### THE EXERCISE
Rewrite the stretch from the line containing "You are a computer-use agent." through the end of the items, substituting "option button" for "radio button" and changing nothing else. Leave the pictures out of your answer.

### RECORD LIST
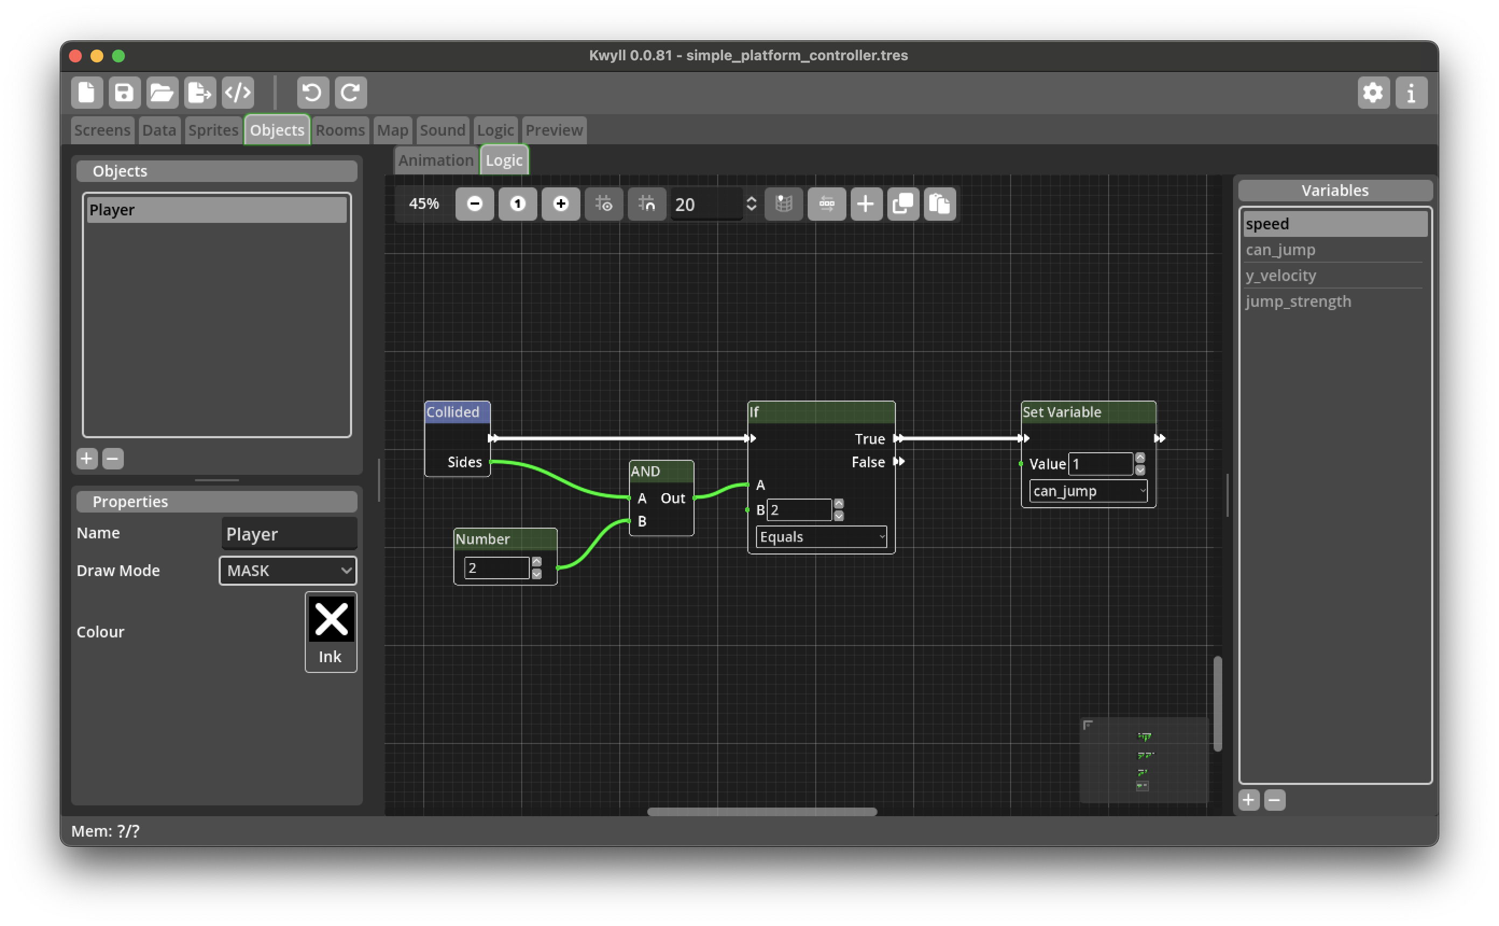
Task: Click the arrange nodes toolbar icon
Action: (x=827, y=204)
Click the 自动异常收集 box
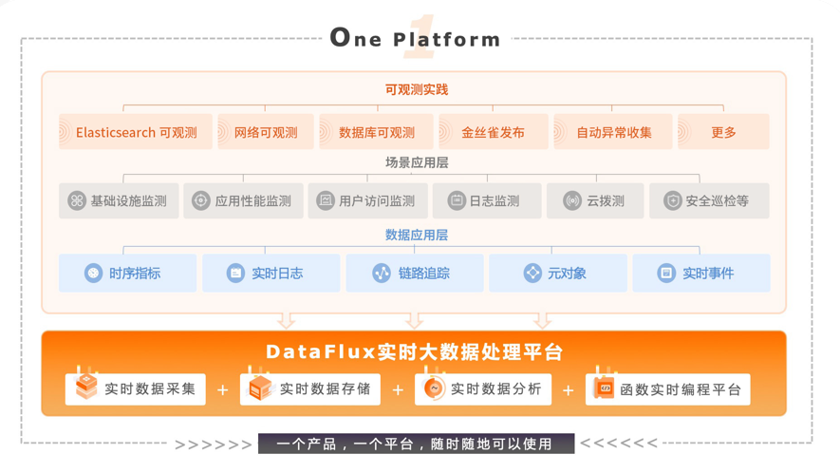The height and width of the screenshot is (473, 840). [x=613, y=131]
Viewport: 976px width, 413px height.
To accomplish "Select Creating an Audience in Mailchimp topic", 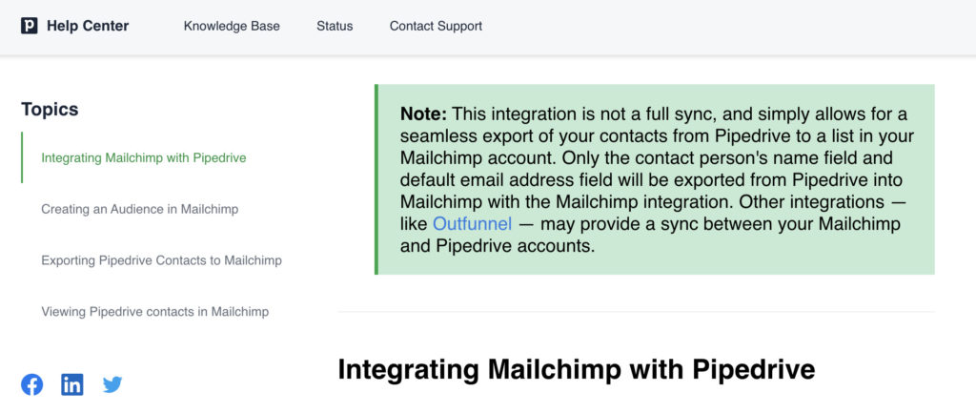I will 139,209.
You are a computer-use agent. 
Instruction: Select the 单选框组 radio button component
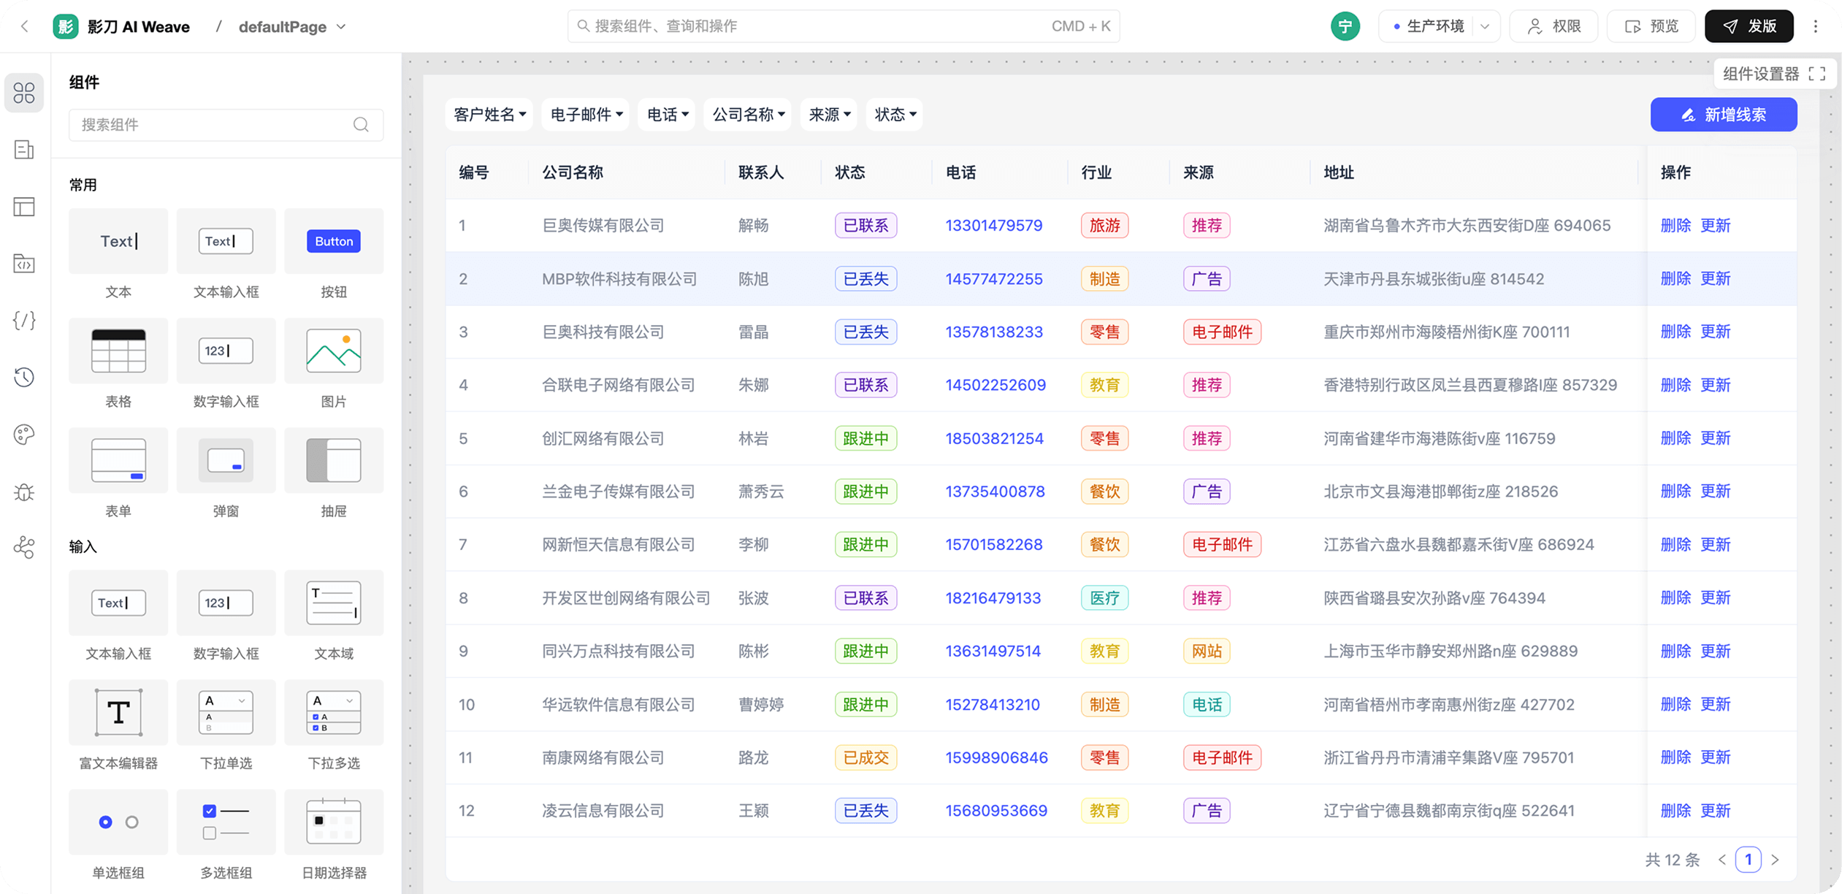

### THE SOLUTION
You are a computer-use agent. 
Instruction: Select the 单选框组 option button component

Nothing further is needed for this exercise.